• TASK BRIEF: Please return every line in the entries below with the word "height" in it.

═════ DATA TO PROCESS ═════

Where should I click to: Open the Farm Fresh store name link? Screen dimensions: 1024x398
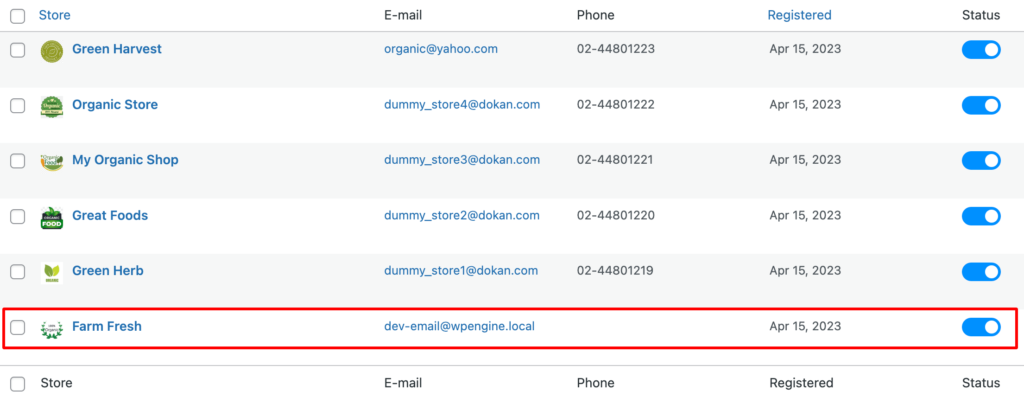coord(106,326)
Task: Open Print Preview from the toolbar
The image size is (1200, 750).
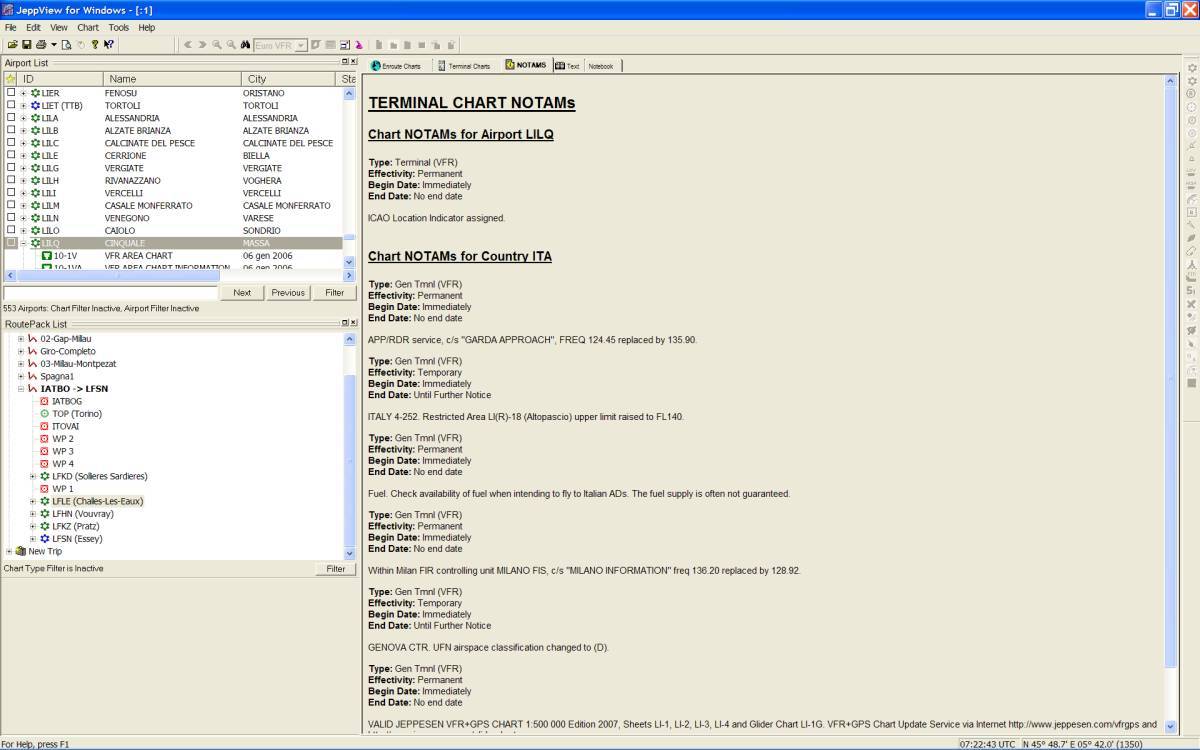Action: 67,45
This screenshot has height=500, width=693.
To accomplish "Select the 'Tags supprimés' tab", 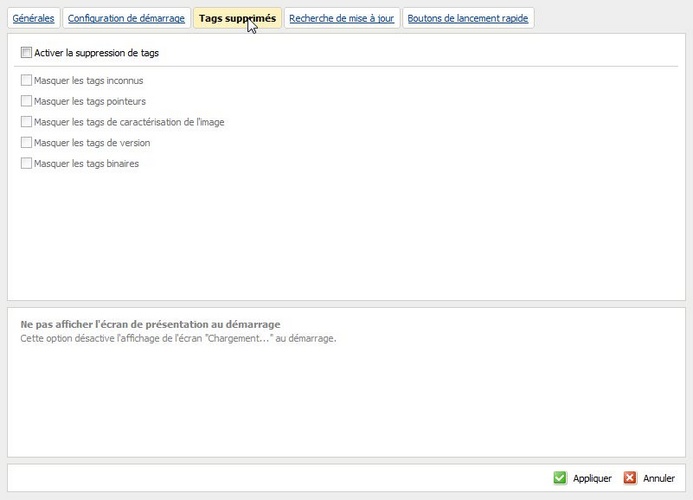I will [237, 18].
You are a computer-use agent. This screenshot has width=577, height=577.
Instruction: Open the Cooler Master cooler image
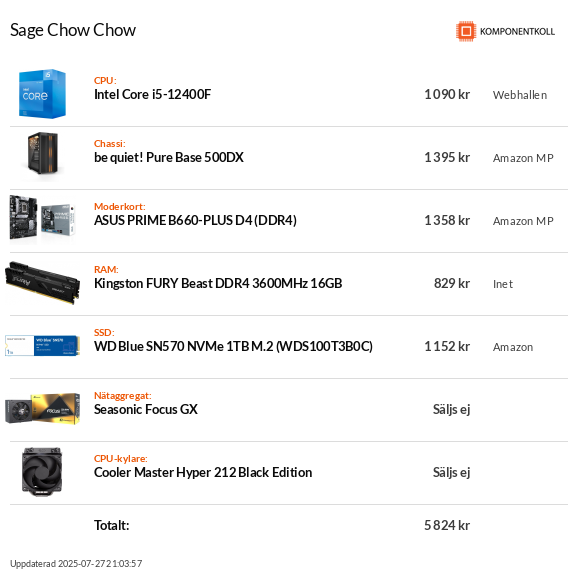42,471

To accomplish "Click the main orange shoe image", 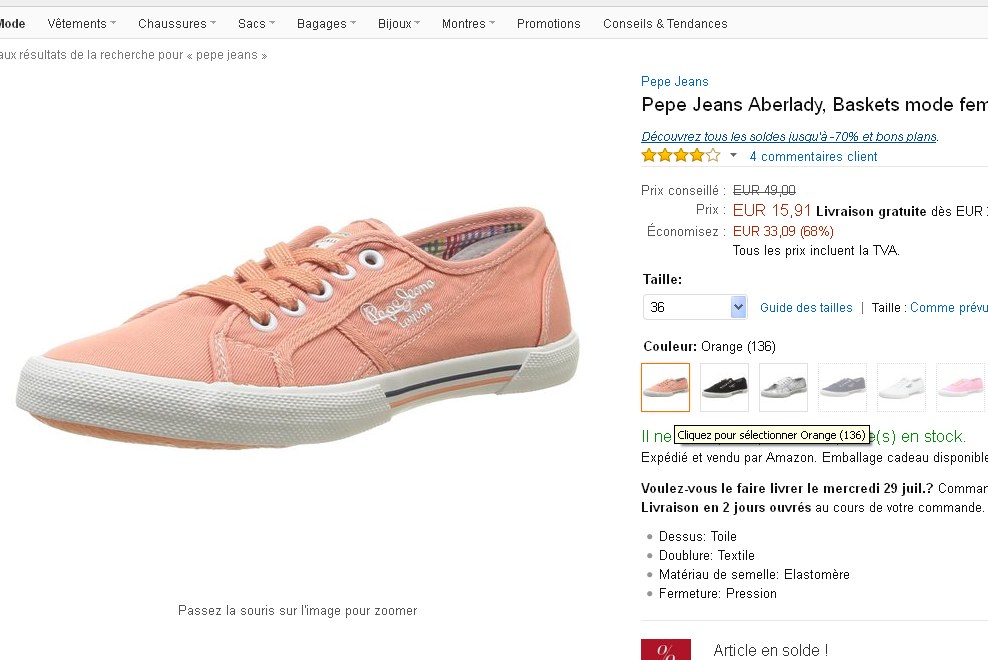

═════

• EXERCISE RESULT:
This screenshot has height=500, width=693.
You are a computer-use agent. This screenshot has width=577, height=577.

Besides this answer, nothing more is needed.